Stored records
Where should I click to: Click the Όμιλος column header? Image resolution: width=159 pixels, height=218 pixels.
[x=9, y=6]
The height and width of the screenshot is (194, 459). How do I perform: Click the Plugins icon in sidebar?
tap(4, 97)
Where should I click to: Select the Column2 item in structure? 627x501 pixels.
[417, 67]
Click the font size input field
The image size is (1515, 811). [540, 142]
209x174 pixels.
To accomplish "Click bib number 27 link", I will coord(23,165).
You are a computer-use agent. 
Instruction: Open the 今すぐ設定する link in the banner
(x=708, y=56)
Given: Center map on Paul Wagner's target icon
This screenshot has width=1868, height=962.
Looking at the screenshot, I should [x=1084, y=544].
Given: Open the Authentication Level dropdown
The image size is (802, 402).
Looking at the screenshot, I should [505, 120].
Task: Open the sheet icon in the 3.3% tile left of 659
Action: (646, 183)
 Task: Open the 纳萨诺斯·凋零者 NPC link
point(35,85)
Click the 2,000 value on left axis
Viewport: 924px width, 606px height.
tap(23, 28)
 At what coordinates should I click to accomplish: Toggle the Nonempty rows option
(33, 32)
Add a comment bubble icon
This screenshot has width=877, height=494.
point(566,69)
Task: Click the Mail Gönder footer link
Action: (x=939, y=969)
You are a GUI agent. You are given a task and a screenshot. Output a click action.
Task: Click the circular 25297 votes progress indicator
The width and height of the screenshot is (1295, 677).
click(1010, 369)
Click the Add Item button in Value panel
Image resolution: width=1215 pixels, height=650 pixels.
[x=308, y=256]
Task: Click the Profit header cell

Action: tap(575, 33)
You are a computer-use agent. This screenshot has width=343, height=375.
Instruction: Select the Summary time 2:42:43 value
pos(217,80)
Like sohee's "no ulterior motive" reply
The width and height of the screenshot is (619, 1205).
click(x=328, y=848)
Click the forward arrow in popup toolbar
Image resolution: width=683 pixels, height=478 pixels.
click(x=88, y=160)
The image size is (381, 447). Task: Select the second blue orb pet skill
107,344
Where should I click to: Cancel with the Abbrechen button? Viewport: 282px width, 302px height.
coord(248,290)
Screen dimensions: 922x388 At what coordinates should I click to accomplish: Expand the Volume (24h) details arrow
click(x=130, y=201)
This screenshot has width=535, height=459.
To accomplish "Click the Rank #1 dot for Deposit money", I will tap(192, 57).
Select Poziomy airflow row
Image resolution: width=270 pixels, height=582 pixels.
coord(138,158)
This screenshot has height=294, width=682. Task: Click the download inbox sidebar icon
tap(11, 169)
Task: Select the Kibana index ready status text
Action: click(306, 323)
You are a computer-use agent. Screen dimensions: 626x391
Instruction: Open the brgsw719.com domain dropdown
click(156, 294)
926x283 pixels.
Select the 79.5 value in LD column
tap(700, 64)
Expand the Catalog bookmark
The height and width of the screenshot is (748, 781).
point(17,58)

● **TASK DETAILS**: Transcribe every record above exactly.

● **EXERCISE OUTPUT**:
Where should I click to: Click the Όμιλος column header? Image resolution: width=159 pixels, height=218 pixels.
[x=9, y=6]
The height and width of the screenshot is (194, 459). How do I perform: Click the Plugins icon in sidebar?
tap(4, 97)
Where should I click to: Select the Column2 item in structure? 627x501 pixels.
[417, 67]
Click the font size input field
The image size is (1515, 811). [540, 142]
209x174 pixels.
To accomplish "Click bib number 27 link", I will coord(23,165).
You are a computer-use agent. 
Instruction: Open the 今すぐ設定する link in the banner
(x=708, y=56)
Given: Center map on Paul Wagner's target icon
This screenshot has width=1868, height=962.
Looking at the screenshot, I should [x=1084, y=544].
Given: Open the Authentication Level dropdown
The image size is (802, 402).
Looking at the screenshot, I should [505, 120].
Task: Open the sheet icon in the 3.3% tile left of 659
Action: (646, 183)
 Task: Open the 纳萨诺斯·凋零者 NPC link
point(35,85)
Click the 2,000 value on left axis
Viewport: 924px width, 606px height.
tap(23, 28)
 At what coordinates should I click to accomplish: Toggle the Nonempty rows option
(33, 32)
Add a comment bubble icon
This screenshot has width=877, height=494.
point(566,69)
Task: Click the Mail Gönder footer link
Action: (x=939, y=969)
You are a GUI agent. You are given a task and a screenshot. Output a click action.
Task: Click the circular 25297 votes progress indicator
The width and height of the screenshot is (1295, 677).
click(1010, 369)
Click the Add Item button in Value panel
Image resolution: width=1215 pixels, height=650 pixels.
[x=308, y=256]
Task: Click the Profit header cell

Action: tap(575, 33)
You are a computer-use agent. This screenshot has width=343, height=375.
Instruction: Select the Summary time 2:42:43 value
pos(217,80)
Like sohee's "no ulterior motive" reply
The width and height of the screenshot is (619, 1205).
click(x=328, y=848)
Click the forward arrow in popup toolbar
Image resolution: width=683 pixels, height=478 pixels.
click(x=88, y=160)
The image size is (381, 447). Task: Select the second blue orb pet skill
107,344
Where should I click to: Cancel with the Abbrechen button? Viewport: 282px width, 302px height.
coord(248,290)
Screen dimensions: 922x388 At what coordinates should I click to accomplish: Expand the Volume (24h) details arrow
click(x=130, y=201)
This screenshot has width=535, height=459.
To accomplish "Click the Rank #1 dot for Deposit money", I will tap(192, 57).
Select Poziomy airflow row
Image resolution: width=270 pixels, height=582 pixels.
coord(138,158)
This screenshot has height=294, width=682. Task: Click the download inbox sidebar icon
tap(11, 169)
Task: Select the Kibana index ready status text
Action: click(306, 323)
You are a computer-use agent. Screen dimensions: 626x391
Instruction: Open the brgsw719.com domain dropdown
click(156, 294)
926x283 pixels.
Select the 79.5 value in LD column
tap(700, 64)
Expand the Catalog bookmark
The height and width of the screenshot is (748, 781).
point(17,58)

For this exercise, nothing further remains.